Drew Edwards and Sergio Calvet
H: Hey you two, thanks for letting me pick your brains!
S: Hey there. No problem, although I'm afraid there's not much of it left to pick!
D: Personally I never turn down a chance to talk about myself, so pick away!
H: First off, can you each tell us what you do?
D: I am the writer of the book or more to the point the “scripter” as comics start in a script form.
Also, “Halloween Man” is my original concept. So I come up with all of the crazy story ideas and try to form them into some kind of reasonable story structure.
S: I'm in charge of the artistic part of the book. That ranges from doing the art and character designs, to coloring, lettering and in some cases the design of the final books.
H: How did you two meet?
S: Ours is a partnership 2.0. We met on the old Millarworld creative board. That was around 2003 or 2004. In those days, that board was certainly a vortex of creativity. Most of my current creative partners come from those days.
D: I was introduced via Russell Hillman, the editor of Halloween Man. He was the one who really put the two of us together. Sergio and Russ had previously worked together on “It's the Beer Talking”, Russ' humor comic. And as Sergio mentioned, we were all heavily involved with the Millarworld forums. That place was like lightning in a bottle.
H: Drew, can you tell us a bit about Halloween Man?
D: “Halloween Man” is the ongoing adventures of a good-hearted monster named Solomon Hitch and the love of his life, a brilliant woman named Lucy Chaplin.

### Stored data:

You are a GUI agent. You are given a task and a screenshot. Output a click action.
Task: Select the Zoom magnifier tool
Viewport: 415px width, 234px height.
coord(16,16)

### What the exercise asks:
Reproduce the full interview with Drew Edwards and Sergio Calvet word for word, from the header line through the last answer.

### Finished exercise:
Drew Edwards and Sergio Calvet
H: Hey you two, thanks for letting me pick your brains!
S: Hey there. No problem, although I'm afraid there's not much of it left to pick!
D: Personally I never turn down a chance to talk about myself, so pick away!
H: First off, can you each tell us what you do?
D: I am the writer of the book or more to the point the “scripter” as comics start in a script form.
Also, “Halloween Man” is my original concept. So I come up with all of the crazy story ideas and try to form them into some kind of reasonable story structure.
S: I'm in charge of the artistic part of the book. That ranges from doing the art and character designs, to coloring, lettering and in some cases the design of the final books.
H: How did you two meet?
S: Ours is a partnership 2.0. We met on the old Millarworld creative board. That was around 2003 or 2004. In those days, that board was certainly a vortex of creativity. Most of my current creative partners come from those days.
D: I was introduced via Russell Hillman, the editor of Halloween Man. He was the one who really put the two of us together. Sergio and Russ had previously worked together on “It's the Beer Talking”, Russ' humor comic. And as Sergio mentioned, we were all heavily involved with the Millarworld forums. That place was like lightning in a bottle.
H: Drew, can you tell us a bit about Halloween Man?
D: “Halloween Man” is the ongoing adventures of a good-hearted monster named Solomon Hitch and the love of his life, a brilliant woman named Lucy Chaplin.